- WHAT TO WORK ON -
Identify, in the records below, every line where the string "title" appears, and copy each such line.

- SUPPLIED RECORDS -
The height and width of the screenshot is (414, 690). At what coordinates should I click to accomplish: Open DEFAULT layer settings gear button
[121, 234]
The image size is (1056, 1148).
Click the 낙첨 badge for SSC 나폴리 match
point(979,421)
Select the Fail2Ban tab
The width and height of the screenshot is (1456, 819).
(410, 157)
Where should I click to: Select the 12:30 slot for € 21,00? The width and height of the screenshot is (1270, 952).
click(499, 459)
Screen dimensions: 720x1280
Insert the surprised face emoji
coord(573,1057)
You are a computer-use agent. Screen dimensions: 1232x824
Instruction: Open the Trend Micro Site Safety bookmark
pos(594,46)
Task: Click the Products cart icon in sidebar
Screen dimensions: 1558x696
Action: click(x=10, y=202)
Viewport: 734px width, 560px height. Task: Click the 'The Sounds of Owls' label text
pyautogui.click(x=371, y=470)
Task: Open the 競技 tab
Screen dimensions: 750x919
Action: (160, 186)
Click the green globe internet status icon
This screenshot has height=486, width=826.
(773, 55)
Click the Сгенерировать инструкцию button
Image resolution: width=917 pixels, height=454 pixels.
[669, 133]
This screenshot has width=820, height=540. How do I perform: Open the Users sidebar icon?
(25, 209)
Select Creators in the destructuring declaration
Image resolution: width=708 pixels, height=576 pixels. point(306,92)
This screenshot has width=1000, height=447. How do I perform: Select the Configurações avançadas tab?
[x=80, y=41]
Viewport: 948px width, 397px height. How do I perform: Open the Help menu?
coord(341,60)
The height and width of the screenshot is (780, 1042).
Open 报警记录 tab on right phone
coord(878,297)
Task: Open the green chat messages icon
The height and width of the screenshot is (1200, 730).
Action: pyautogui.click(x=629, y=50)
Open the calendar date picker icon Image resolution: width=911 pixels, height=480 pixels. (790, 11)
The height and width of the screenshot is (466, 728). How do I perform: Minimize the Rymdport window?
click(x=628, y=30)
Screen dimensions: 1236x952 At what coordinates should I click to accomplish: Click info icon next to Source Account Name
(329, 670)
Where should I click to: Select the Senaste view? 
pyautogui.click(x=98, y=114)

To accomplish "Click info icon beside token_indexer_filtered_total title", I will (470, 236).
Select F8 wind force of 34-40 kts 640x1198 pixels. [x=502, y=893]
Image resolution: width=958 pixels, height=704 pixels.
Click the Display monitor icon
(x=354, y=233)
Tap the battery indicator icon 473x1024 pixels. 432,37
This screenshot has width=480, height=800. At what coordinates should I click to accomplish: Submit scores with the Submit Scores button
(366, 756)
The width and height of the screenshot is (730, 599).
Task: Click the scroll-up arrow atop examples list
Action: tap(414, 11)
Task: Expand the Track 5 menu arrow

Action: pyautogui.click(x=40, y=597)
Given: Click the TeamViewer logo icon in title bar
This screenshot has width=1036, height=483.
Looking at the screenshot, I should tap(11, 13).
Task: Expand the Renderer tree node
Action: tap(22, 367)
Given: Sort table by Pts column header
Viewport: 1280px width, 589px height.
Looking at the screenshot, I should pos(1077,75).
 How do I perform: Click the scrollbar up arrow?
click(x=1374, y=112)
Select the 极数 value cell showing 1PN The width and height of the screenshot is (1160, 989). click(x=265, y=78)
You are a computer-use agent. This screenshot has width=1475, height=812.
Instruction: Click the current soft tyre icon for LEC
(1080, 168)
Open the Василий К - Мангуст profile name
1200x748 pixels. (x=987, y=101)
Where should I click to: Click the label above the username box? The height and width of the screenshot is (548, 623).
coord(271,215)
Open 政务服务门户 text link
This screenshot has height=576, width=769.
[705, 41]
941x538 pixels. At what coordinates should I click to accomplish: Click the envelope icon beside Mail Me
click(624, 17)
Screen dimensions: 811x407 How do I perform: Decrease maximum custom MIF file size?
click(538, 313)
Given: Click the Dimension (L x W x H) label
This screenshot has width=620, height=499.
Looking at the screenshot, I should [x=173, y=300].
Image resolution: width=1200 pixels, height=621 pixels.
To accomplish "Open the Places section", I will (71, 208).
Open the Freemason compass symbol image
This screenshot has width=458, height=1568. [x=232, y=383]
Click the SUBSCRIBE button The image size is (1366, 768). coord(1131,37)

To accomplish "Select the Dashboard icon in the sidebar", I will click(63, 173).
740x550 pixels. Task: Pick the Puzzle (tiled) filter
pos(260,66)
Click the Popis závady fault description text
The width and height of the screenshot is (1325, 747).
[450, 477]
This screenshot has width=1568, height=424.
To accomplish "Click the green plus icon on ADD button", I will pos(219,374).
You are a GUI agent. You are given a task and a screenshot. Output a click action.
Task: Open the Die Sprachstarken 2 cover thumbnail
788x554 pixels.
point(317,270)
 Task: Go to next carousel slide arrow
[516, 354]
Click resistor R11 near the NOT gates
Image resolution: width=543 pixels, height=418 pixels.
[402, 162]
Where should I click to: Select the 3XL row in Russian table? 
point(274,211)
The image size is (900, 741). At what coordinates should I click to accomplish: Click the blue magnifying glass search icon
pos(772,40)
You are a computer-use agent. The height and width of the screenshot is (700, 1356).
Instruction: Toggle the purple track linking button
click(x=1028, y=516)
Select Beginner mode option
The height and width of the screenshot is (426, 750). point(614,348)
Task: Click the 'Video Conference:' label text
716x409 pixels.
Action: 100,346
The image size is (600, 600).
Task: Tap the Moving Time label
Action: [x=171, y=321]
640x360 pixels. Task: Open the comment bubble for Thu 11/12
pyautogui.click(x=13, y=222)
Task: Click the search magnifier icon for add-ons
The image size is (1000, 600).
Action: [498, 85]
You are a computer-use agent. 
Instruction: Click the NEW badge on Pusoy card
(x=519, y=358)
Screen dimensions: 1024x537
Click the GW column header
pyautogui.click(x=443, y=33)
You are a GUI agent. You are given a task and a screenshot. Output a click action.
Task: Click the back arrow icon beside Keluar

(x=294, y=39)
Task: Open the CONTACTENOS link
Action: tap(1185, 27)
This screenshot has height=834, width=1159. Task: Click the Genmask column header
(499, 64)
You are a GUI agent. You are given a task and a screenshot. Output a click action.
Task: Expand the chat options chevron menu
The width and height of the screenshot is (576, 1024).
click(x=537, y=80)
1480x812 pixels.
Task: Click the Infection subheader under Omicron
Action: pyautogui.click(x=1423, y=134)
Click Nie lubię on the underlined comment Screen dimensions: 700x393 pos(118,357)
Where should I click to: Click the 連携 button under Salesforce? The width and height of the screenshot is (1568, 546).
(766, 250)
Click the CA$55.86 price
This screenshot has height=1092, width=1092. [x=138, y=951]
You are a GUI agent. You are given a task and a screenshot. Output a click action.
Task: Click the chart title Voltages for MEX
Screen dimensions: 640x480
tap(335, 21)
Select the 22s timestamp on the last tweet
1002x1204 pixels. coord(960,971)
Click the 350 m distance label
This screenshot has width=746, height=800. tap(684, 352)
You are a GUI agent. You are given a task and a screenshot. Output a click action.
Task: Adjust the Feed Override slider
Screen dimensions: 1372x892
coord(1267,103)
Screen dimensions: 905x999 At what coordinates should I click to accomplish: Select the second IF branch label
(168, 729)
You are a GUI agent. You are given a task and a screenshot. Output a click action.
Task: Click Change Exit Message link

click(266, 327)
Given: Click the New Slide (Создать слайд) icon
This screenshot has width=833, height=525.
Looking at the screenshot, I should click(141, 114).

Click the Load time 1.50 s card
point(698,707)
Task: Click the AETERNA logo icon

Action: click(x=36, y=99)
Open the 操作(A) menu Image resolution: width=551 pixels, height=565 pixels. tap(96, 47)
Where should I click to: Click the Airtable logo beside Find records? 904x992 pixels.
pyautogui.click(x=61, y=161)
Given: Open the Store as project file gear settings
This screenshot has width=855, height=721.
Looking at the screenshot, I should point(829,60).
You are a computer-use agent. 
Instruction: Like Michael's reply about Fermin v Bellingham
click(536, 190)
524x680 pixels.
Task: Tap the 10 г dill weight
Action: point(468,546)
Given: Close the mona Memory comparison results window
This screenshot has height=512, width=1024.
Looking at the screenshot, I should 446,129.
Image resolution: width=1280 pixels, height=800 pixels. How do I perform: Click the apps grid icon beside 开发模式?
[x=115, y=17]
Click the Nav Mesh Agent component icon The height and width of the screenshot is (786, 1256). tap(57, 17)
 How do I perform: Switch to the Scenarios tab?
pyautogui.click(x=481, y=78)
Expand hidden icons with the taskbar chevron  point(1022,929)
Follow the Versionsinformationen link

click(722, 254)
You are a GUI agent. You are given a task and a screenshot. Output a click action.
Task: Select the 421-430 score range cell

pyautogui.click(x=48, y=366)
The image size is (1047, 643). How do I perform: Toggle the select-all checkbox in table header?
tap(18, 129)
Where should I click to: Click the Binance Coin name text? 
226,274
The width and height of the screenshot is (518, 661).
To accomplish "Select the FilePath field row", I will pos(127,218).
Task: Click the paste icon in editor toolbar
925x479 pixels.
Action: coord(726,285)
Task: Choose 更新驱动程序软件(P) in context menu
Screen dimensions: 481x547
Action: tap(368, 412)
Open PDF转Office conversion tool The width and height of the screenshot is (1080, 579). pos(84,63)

- OUTPUT FOR THIS EXERCISE -
To accomplish "Click info icon beside token_indexer_filtered_total title", I will (470, 236).
Given: Click the TeamViewer logo icon in title bar
Task: Click the chart title Voltages for MEX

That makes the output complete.